WHAT THE EXERCISE ASKS:
Reproduce the journal record on HLA-DP2 peptide binding below in its entirety, without altering any character.

Publication year - 2011
Publication title -
protein science
Language(s) - English
Resource type - Journals
SCImago Journal Rank - 3.353
H-Index - 175
eISSN - 1469-896X
pISSN - 0961-8368
DOI - 10.1002/pro.732
Subject(s) - human leukocyte antigen , major histocompatibility complex , computational biology , molecular dynamics , normalization (sociology) , peptide , homology modeling , chemistry , biology , genetics , antigen , biochemistry , computational chemistry , enzyme , sociology , anthropology
Abstract Major histocompatibility complex (MHC) II proteins bind peptide fragments derived from pathogen antigens and present them at the cell surface for recognition by T cells. MHC proteins are divided into Class I and Class II. Human MHC Class II alleles are grouped into three loci: HLA‐DP, HLA‐DQ, and HLA‐DR. They are involved in many autoimmune diseases. In contrast to HLA‐DR and HLA‐DQ proteins, the X‐ray structure of the HLA‐DP2 protein has been solved quite recently. In this study, we have used structure‐based molecular dynamics simulation to derive a tool for rapid and accurate virtual screening for the prediction of HLA‐DP2‐peptide binding. A combinatorial library of 247 peptides was built using the “single amino acid substitution” approach and docked into the HLA‐DP2 binding site. The complexes were simulated for 1 ns and the short range interaction energies (Lennard–Jones and Coulumb) were used as binding scores after normalization. The normalized values were collected into quantitative matrices (QMs) and their predictive abilities were validated on a large external test set. The validation shows that the best performing QM consisted of Lennard–Jones energies normalized over all positions for anchor residues only plus cross terms between anchor‐residues.

SUPPLIED MATERIAL:
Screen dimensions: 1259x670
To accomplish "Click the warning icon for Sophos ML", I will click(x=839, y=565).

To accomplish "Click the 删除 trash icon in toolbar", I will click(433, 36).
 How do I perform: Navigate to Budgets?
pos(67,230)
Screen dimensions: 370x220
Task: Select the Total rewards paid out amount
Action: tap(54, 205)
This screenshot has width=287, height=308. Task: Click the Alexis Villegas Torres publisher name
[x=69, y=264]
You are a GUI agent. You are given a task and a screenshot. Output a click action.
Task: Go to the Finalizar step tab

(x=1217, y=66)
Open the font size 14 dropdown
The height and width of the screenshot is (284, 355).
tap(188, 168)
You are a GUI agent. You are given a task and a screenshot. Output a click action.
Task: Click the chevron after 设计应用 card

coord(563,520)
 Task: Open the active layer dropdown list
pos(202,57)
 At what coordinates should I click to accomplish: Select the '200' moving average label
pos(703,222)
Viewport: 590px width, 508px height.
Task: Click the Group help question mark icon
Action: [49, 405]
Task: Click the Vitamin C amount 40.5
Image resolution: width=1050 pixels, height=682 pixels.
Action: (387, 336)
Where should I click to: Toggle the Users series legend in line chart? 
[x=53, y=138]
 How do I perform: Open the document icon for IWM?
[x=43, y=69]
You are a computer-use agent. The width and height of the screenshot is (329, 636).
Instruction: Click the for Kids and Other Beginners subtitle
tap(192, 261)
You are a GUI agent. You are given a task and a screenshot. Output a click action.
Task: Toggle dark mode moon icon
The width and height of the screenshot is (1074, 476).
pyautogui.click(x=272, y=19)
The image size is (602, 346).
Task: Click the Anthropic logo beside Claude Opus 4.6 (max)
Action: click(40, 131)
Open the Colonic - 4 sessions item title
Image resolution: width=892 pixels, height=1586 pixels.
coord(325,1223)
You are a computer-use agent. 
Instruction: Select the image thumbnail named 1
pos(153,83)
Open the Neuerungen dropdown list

EXERCISE OUTPUT:
Publication year - 2011
Publication title -
protein science
Language(s) - English
Resource type - Journals
SCImago Journal Rank - 3.353
H-Index - 175
eISSN - 1469-896X
pISSN - 0961-8368
DOI - 10.1002/pro.732
Subject(s) - human leukocyte antigen , major histocompatibility complex , computational biology , molecular dynamics , normalization (sociology) , peptide , homology modeling , chemistry , biology , genetics , antigen , biochemistry , computational chemistry , enzyme , sociology , anthropology
Abstract Major histocompatibility complex (MHC) II proteins bind peptide fragments derived from pathogen antigens and present them at the cell surface for recognition by T cells. MHC proteins are divided into Class I and Class II. Human MHC Class II alleles are grouped into three loci: HLA‐DP, HLA‐DQ, and HLA‐DR. They are involved in many autoimmune diseases. In contrast to HLA‐DR and HLA‐DQ proteins, the X‐ray structure of the HLA‐DP2 protein has been solved quite recently. In this study, we have used structure‐based molecular dynamics simulation to derive a tool for rapid and accurate virtual screening for the prediction of HLA‐DP2‐peptide binding. A combinatorial library of 247 peptides was built using the “single amino acid substitution” approach and docked into the HLA‐DP2 binding site. The complexes were simulated for 1 ns and the short range interaction energies (Lennard–Jones and Coulumb) were used as binding scores after normalization. The normalized values were collected into quantitative matrices (QMs) and their predictive abilities were validated on a large external test set. The validation shows that the best performing QM consisted of Lennard–Jones energies normalized over all positions for anchor residues only plus cross terms between anchor‐residues.